F. Evaluation Designs
The quality of an evaluation varies by design. The most rigorous design is a randomized trial, which requires randomly assigning individuals or groups to either intervention or control status. This is probably not feasible or appropriate for a community-level Safe Routes to School (SRTS) program. Less rigorous designs (see box) have strengths and weaknesses to consider when choosing among them.
Common Evaluation Designs for Program Evaluation
Pre and Post One-Sample Tests:
For example, assess how many students walk to school before a kick off event takes place and how many students walk after the event.
- Strength: easy to conduct, it is the most feasible design.
- Weakness: results may not be accurate as there is no control for outside factors that may explain the findings even in the absence of the SRTS program.
Pre and Post Two-Sample Tests:
For example, measure how many students walk or bike before and after SRTS has been in place for 6 months and measure at those same points in time in a similar school elsewhere that did not take part in SRTS.
- Strength: fairly easy to conduct, better control than the one-sample test, especially if the second school is similar with regard to outside factors.
- Weakness: no two schools are exactly alike with regard to outside factors; some unmeasured difference between the two schools may still explain the result rather than the SRTS program itself.

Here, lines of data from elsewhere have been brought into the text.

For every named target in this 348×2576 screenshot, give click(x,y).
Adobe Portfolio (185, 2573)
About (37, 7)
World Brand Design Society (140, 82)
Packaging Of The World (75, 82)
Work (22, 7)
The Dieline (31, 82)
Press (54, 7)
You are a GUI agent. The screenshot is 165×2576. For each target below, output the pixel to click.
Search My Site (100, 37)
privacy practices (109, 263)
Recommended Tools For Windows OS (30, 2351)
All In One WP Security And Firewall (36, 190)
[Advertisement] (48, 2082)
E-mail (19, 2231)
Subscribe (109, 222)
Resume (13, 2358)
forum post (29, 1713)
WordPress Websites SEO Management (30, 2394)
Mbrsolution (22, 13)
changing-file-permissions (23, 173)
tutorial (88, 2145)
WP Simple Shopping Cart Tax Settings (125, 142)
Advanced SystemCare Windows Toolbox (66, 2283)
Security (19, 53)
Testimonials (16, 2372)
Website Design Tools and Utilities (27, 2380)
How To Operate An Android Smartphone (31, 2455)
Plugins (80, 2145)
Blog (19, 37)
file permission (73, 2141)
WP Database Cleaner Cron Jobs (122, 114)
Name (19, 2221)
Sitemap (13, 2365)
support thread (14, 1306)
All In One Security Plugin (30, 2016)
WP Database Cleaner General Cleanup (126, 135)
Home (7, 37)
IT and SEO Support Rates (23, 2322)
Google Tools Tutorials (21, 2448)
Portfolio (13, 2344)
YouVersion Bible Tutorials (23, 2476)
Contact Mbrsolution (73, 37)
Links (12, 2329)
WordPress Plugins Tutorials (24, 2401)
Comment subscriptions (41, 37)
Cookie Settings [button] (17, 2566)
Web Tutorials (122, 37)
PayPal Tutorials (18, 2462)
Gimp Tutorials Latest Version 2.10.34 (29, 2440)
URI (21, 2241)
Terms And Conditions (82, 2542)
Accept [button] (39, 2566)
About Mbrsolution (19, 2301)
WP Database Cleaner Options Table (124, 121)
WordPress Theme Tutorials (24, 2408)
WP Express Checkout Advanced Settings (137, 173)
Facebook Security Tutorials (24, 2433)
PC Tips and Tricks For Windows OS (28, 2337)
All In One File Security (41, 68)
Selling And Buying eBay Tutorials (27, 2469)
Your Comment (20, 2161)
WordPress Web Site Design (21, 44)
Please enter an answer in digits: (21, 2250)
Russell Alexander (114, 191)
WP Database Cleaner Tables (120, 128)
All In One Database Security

For example, measure rates of walking and bicycling before the SRTS program, then every other month for one year. A time-series design is most feasible with one sample (the school where the program occurs). However, it is more accurate when it includes a comparison school to rule out the possibility of other explanations (beyond the SRTS program) for the changes.
- Strength: the strongest of the three designs presented in this box when it includes a comparison group. Provides information over time.
- Weakness: more costly to conduct and because the comparison school will not be exactly the same, some differences in the results will still not be explained just by the presence of the SRTS program.
Adapted from Physical Activity Evaluation Handbook DHHS, CDC, 2002.
Note: All of these designs require baseline data (data collected before the SRTS program begins). This is another reason it is important to identify conditions before the program starts.